Per fare un’ottima granita occorrono “quattro ” ingradienti :frutta,acqua, zucchero. Il quarto è la pazienza che non abbiamo più, per la lavorazione di un prodotto che sarà senz’altro più genuino di quelli industriali! !!

Mauro
Mauro
27 Agosto 2020 12:05

“La tendenza dell’industria è ottenere un prodotto sempre più tecnologico, molto processato lontano dall’idea di gelato che ancora abbiamo in testa.”

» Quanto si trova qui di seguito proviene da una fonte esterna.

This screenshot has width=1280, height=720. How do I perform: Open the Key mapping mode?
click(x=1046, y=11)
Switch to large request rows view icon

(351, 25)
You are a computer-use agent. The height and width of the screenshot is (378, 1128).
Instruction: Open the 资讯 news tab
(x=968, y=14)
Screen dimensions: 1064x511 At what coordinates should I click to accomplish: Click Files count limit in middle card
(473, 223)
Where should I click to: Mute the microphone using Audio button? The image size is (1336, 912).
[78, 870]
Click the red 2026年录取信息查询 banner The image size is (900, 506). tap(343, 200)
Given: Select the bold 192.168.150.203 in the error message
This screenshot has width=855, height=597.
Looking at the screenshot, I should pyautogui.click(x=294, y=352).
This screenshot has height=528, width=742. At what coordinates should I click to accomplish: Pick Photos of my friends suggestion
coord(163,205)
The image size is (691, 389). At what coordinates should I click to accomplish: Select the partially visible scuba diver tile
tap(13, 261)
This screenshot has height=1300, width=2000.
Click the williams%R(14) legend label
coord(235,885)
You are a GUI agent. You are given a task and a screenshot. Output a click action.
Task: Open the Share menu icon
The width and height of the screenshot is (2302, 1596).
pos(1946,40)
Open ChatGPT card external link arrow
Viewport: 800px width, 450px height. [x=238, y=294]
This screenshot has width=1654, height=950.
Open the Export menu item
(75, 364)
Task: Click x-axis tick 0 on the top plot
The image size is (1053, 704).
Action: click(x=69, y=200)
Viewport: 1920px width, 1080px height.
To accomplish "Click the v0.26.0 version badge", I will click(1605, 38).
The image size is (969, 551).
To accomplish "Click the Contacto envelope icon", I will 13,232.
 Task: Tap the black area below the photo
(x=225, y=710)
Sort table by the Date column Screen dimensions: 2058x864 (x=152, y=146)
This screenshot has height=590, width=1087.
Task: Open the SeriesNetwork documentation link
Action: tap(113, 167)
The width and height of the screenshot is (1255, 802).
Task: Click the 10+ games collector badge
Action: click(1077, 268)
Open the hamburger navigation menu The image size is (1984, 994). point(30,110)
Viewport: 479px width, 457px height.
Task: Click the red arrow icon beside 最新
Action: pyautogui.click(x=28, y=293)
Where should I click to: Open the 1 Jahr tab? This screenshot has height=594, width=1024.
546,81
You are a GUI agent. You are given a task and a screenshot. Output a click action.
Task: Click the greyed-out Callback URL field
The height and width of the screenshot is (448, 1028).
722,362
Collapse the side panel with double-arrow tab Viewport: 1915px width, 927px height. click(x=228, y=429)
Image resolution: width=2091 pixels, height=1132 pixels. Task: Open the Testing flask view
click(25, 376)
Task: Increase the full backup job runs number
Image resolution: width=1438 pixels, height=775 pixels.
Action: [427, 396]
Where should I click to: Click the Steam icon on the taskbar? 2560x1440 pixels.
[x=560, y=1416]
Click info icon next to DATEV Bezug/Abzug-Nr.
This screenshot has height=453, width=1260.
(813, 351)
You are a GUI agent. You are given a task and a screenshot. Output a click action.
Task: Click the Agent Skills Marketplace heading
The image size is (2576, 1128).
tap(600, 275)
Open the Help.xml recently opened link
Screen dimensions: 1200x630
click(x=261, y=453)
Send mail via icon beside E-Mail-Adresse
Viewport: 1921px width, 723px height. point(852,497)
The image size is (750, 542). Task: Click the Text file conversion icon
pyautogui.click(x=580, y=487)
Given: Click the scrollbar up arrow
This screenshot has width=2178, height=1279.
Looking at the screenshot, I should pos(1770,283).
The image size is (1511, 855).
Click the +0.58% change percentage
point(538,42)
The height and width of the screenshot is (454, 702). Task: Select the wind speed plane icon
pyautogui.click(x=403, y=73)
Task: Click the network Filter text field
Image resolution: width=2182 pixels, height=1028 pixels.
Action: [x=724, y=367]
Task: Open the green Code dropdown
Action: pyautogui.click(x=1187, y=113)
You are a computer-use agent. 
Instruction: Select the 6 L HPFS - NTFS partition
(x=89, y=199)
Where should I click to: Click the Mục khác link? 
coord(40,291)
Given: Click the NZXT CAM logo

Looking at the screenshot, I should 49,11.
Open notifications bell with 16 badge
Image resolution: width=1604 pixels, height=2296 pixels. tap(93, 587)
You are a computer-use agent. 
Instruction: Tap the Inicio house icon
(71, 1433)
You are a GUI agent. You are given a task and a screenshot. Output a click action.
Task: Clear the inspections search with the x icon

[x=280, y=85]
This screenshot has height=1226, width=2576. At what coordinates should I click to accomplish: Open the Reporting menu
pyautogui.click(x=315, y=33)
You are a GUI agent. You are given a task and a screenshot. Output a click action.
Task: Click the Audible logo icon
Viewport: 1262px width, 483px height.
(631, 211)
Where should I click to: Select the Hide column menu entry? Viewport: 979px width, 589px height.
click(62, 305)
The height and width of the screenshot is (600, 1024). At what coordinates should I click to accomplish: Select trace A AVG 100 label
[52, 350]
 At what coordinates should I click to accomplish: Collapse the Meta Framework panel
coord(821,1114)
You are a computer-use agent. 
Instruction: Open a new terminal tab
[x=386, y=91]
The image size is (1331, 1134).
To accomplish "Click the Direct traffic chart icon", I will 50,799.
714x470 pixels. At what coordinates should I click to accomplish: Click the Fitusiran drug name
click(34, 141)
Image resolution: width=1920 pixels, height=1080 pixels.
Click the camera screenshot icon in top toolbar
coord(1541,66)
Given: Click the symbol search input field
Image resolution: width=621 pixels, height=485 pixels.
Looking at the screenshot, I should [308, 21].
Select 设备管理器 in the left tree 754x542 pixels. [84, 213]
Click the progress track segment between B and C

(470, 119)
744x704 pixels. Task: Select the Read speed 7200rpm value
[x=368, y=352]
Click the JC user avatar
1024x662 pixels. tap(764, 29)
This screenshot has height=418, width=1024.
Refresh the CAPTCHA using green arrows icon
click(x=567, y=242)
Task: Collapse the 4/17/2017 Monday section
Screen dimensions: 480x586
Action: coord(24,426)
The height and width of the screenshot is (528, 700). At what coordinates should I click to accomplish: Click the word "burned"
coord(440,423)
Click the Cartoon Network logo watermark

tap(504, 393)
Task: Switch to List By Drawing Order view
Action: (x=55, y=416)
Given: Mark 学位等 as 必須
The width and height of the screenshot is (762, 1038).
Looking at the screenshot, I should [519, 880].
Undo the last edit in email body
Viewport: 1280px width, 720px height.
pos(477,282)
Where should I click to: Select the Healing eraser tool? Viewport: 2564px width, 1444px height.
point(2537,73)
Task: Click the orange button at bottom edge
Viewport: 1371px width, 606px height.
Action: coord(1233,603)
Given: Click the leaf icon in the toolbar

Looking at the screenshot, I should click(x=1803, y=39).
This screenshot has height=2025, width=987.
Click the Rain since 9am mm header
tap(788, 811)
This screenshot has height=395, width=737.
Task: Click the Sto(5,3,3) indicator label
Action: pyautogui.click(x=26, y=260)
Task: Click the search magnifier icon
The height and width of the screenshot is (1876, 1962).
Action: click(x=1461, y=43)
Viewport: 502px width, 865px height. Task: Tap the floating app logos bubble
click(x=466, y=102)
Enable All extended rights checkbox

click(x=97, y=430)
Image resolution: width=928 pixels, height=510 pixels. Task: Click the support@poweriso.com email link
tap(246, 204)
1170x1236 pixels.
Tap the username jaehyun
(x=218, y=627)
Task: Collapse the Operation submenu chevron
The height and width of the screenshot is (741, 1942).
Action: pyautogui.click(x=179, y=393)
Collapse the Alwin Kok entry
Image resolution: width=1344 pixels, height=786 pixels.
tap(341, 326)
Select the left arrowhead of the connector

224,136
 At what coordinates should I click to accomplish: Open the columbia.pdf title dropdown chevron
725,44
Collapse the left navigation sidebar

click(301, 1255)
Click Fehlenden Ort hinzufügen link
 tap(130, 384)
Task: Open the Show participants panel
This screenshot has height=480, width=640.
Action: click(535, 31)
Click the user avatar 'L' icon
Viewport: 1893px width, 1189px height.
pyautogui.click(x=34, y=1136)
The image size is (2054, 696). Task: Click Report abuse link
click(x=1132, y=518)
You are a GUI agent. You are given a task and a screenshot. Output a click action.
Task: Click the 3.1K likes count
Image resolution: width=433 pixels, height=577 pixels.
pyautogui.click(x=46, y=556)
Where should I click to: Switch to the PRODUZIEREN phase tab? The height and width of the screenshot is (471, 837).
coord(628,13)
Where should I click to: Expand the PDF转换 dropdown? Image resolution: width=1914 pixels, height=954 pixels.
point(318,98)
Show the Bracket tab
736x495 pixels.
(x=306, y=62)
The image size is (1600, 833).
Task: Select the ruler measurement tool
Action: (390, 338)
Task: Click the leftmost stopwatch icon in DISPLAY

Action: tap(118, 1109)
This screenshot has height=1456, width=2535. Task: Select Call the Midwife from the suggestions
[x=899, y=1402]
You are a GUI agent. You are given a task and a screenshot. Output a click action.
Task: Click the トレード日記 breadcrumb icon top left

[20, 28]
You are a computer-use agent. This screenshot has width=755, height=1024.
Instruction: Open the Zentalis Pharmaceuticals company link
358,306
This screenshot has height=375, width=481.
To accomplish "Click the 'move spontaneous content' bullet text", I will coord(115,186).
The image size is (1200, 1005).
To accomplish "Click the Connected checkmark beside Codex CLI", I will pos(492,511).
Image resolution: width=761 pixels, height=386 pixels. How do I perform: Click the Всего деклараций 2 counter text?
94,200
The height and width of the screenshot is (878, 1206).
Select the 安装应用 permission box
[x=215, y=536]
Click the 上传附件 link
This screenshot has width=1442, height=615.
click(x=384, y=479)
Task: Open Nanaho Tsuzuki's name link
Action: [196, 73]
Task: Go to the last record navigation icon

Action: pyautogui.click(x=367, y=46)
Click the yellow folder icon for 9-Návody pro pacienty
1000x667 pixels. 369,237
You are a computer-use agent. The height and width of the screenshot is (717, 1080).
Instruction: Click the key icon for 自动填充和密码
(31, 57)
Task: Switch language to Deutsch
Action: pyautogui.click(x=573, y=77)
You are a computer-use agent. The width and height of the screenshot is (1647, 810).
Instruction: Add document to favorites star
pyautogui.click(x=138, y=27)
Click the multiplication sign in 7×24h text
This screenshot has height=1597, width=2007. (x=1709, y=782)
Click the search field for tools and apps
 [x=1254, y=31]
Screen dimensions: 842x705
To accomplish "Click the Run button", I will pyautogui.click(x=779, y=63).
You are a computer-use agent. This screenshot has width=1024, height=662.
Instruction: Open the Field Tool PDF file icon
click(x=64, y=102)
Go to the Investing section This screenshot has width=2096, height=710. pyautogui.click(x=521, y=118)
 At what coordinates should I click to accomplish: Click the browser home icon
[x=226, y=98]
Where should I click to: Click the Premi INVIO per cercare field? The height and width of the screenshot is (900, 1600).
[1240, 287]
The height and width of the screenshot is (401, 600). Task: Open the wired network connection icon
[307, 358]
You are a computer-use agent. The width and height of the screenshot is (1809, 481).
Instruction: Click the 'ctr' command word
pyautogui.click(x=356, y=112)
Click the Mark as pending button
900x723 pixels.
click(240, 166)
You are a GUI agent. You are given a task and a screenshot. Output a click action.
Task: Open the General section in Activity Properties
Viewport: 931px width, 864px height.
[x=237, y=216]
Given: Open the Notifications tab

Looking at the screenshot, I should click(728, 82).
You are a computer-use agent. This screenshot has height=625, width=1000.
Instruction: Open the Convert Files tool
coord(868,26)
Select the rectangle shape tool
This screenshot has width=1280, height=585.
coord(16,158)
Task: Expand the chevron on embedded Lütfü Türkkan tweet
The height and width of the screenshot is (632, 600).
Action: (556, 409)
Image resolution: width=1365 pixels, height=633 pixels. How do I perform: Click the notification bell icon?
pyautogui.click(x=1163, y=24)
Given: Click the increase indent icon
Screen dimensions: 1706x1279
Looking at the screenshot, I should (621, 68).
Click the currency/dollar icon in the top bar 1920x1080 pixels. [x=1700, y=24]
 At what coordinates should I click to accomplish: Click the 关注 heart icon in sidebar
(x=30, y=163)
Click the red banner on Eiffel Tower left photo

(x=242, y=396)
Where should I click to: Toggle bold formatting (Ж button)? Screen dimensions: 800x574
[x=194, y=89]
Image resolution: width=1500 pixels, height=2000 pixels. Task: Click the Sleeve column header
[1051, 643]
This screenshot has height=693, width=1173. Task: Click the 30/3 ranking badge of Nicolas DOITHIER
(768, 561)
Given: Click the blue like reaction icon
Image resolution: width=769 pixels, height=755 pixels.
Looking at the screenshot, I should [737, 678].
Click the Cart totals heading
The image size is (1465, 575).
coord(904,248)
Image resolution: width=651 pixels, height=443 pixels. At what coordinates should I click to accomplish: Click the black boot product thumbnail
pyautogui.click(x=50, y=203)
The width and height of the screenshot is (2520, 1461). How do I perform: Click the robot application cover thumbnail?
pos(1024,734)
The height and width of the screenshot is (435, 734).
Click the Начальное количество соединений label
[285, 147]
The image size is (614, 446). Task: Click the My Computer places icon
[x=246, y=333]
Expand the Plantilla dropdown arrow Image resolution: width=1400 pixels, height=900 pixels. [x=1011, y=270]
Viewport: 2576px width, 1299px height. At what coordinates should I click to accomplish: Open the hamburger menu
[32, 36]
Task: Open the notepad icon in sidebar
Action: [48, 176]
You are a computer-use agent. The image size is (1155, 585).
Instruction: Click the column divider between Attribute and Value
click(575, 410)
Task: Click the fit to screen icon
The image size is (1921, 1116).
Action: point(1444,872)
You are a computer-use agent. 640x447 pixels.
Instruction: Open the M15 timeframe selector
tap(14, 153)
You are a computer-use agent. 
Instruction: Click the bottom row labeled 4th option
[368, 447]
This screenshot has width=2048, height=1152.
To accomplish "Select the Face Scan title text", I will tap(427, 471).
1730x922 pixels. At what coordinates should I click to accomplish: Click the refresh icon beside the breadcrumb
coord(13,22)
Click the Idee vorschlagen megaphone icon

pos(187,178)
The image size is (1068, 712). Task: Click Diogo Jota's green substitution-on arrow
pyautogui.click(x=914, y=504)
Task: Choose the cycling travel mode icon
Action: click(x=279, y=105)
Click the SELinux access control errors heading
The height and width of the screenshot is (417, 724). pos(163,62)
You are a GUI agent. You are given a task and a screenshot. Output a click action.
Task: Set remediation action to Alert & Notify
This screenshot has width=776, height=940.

Come già osservato in altre occasioni dobbiamo farcene una ragione, perché alle industrie i cibi ultratrasformati convengono economicamente, e per questo stanno spingendo per l’adozione dell’etichetta “semaforo” che sanno già come manipolare per ottenere il “semaforo verde” proprio con prodotti con anche venti additivi, tra stabilizzanti, addensanti, emulsionanti, coloranti, conservanti… riducendo sempre di più gli ingredienti tradizionali.

Il consumatore medio guarda lo strillo pubblicitario e la foto (manipolata e neppure di vero cibo, ma invitante) del prodotto, e in più se vedrà in bella evidenza il bollo “verde” del semaforo si riterrà esentato dal leggere non solo le etichette ma neppure gli ingredienti, perché “se in etichetta c’è il semaforo verde allora vanno bene”, Silvia e Flavio che hanno commentato prima fanno parte di una minoranza attenta ma rara.

Ovviamente i gelati migliori, non solo artigianali ma anche quelli industriali più semplici, che con pochi ingredienti nulla possono fare per mimetizzarsi, verranno penalizati da un semaforo giallo o rosso essendo “colpevoli”, ad esempio, di contenere solo zucchero, uova, panna.

Speriamo, visto che il disastro ancora non si è compiuto, che lo Stato italiano non rinunci alla sua etichetta a batteria, molto più completa e difficile da ingannare, e che richiede solo un po’ di colore per renderla più facilmente comprensibile e di un peso di riferimento fisso obbligatorio di 100 grammi e non di una fantasiosa “porzione” (decisa poi dal produttore… “oste, il tuo vino è buono?”).